On October 7, the U.S. House of Representatives voted overwhelmingly to repeal a 40-year-old ban on exports of domestic crude oil to foreign countries. Two Senate subcommittees also support the repeal, and the full Senate will likely vote shortly. The Obama administration has threatened to veto the repeal, but that has only made it a hot issue in the 2016 presidential campaign. Republican presidential candidates Jeb Bush and Marco Rubio favor repealing the ban; Democratic candidate Hillary Clinton opposes it.
Why is Washington suddenly debating the ban? For 40 years, ending the injunction was, in the words of Jason Bordoff, a former energy adviser to U.S. President Barack Obama, “unthinkable.” When it was put in place in 1975, following the Arab oil embargo and the soaring oil prices of 1973 and 1974, politicians in both parties viewed it as essential to the national interest and a cornerstone of U.S. energy policy. Technically, the ban only requires crude exports to be licensed; licenses are routinely granted for exports to Canada but almost never for other markets.
The New York Times suggests that the reason for the renewed focus is simple: oil prices have fallen. Oil companies, seeing their profits shrink, are pushing for access to overseas markets. But if falling oil prices were all it took, why didn’t politicians push for the repeal at other times when oil prices declined steeply, such as in the mid-1980s or the late 1990s?

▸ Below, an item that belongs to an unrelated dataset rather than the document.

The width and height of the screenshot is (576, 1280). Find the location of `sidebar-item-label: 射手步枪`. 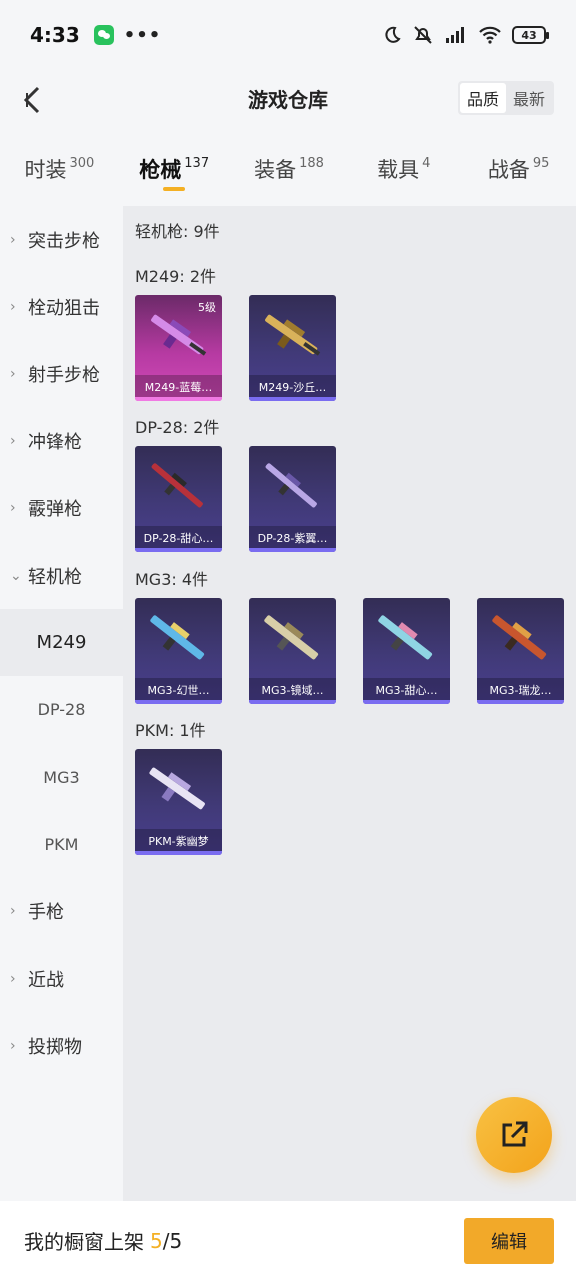

sidebar-item-label: 射手步枪 is located at coordinates (64, 375).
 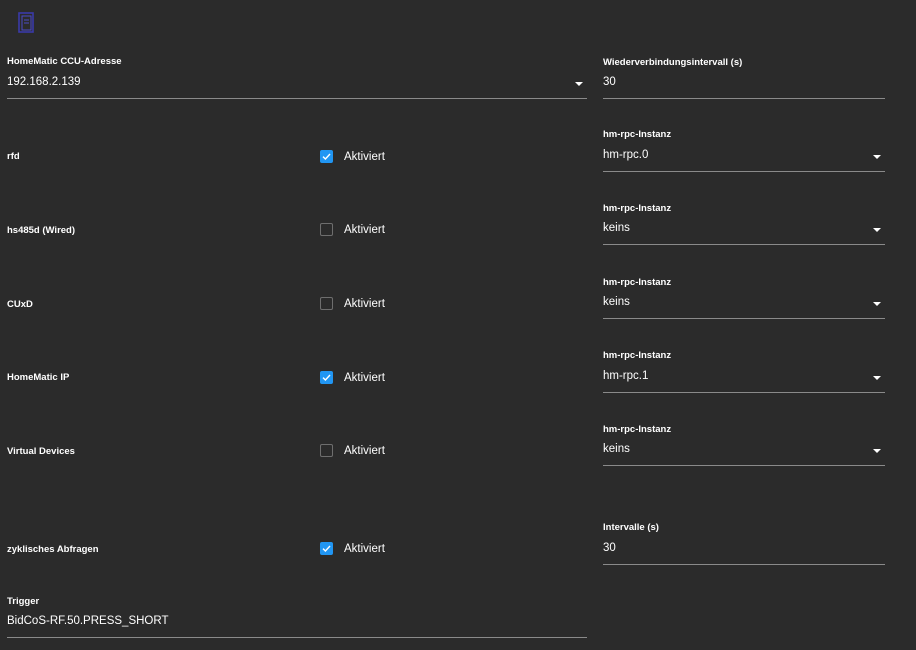 I want to click on cuxd-instance-label: hm-rpc-Instanz, so click(x=638, y=282).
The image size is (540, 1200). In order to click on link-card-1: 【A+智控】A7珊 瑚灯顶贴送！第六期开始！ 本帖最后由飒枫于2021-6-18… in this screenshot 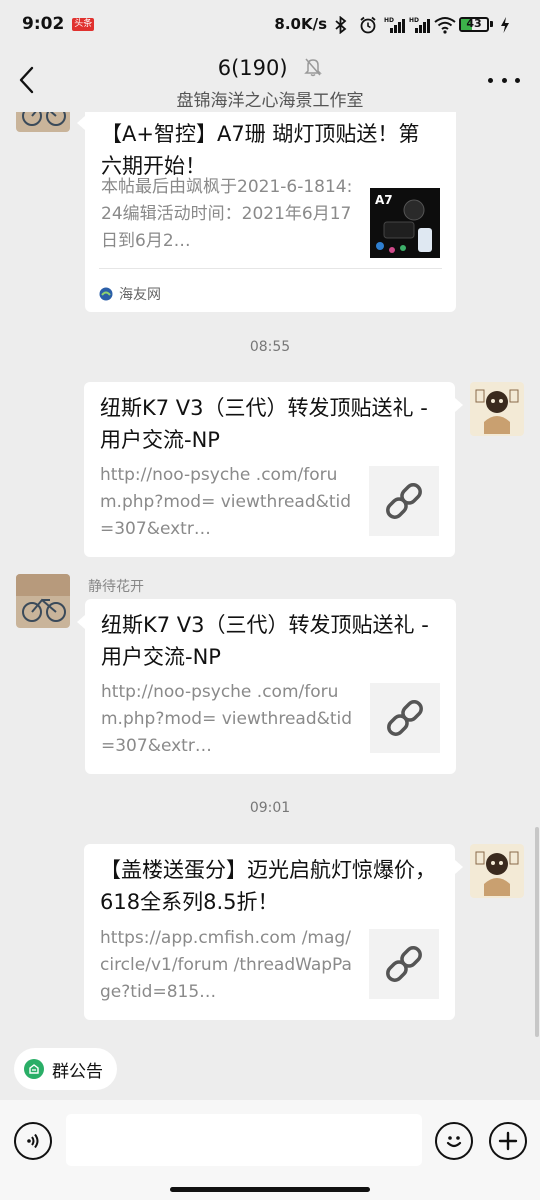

In reality, the current debate results from three factors. First, oil companies needed a reason to oppose the ban. They didn’t have one so long as the price of oil in the United States was close to the world price. There was always more than enough domestic demand for U.S.-produced oil because the country consumes far more than it produces (and imports the rest). As long as the U.S. price was roughly equal to the world price, high or low, it didn’t really matter where the U.S.